### WORK REQUIRED:
Copy out every line of the listing below, requests included. Scale each coordinate in the answers by 1.8 and round to whole numbers, with halves rounding up. Keep the numbers in the requests as they are, and leave the pictures out.

### EXCERPTED RECORDS:
--
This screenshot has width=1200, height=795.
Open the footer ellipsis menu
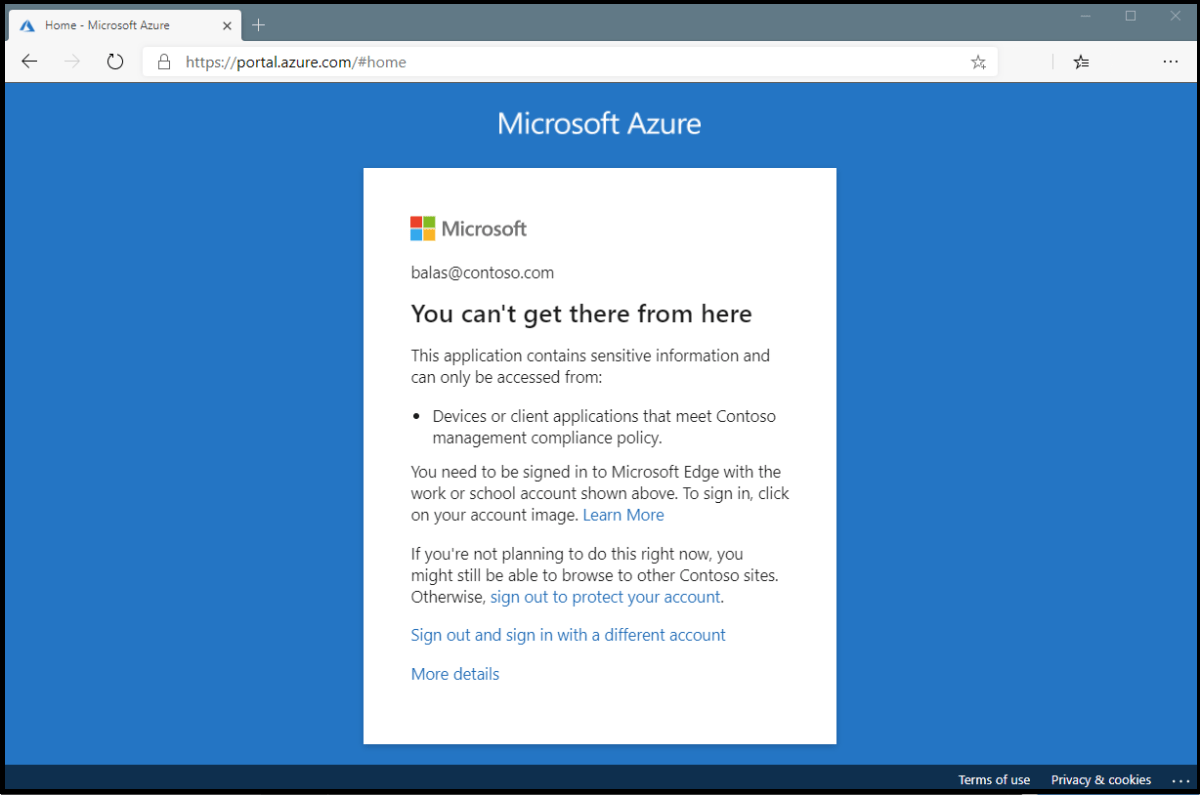click(1181, 780)
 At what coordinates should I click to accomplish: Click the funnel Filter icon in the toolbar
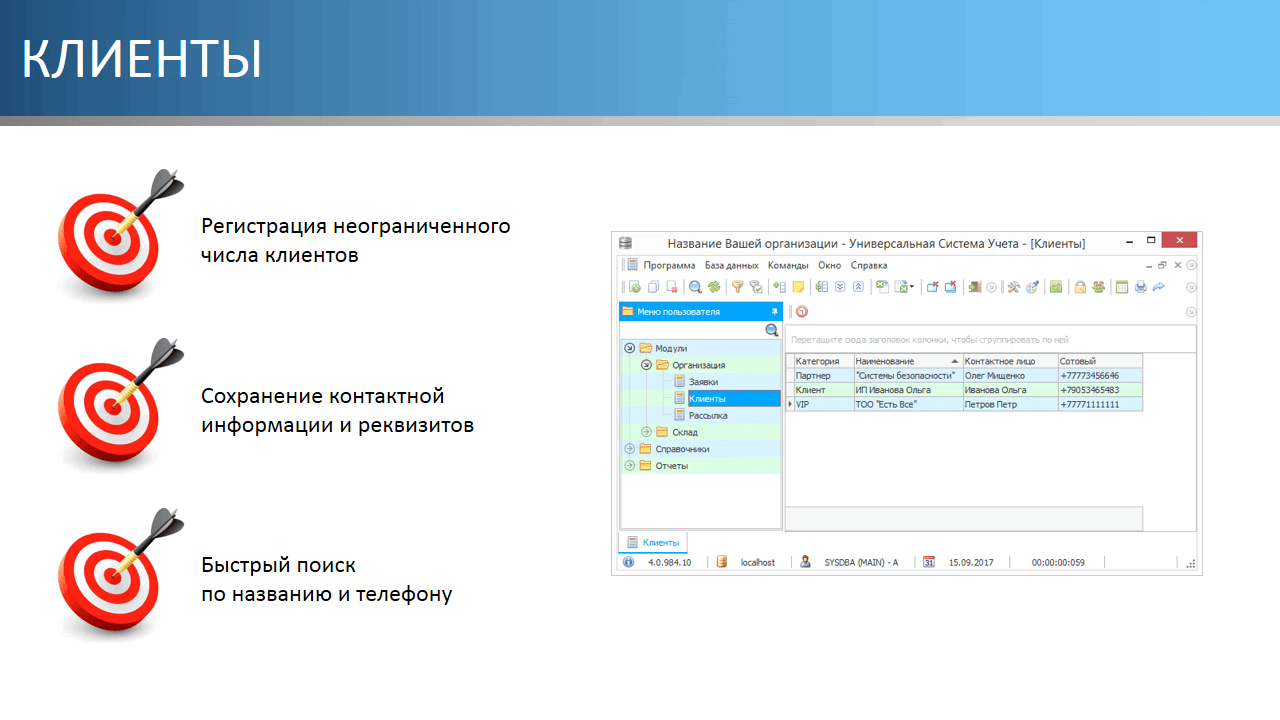(x=737, y=287)
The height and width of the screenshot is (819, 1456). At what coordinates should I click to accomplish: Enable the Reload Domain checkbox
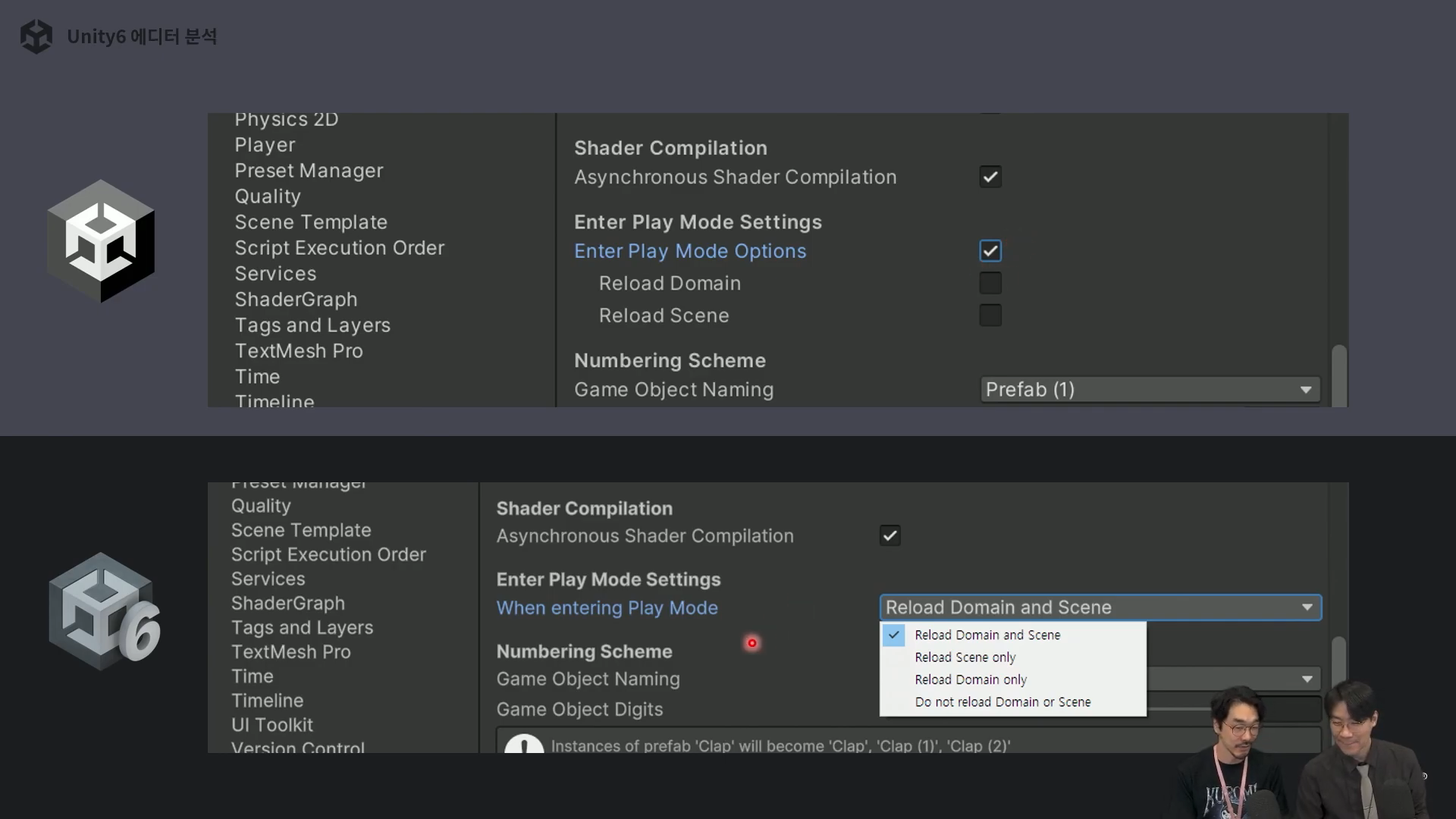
--
### EXERCISE RESPONSE:
This screenshot has width=1200, height=795.
Open the footer ellipsis menu
click(2126, 1404)
 At what coordinates should I click to accomplish: Click the funnel Filter icon in the toolbar
(x=1327, y=517)
The height and width of the screenshot is (819, 1456). At what coordinates should I click to accomplish: Enable the Reload Domain checkbox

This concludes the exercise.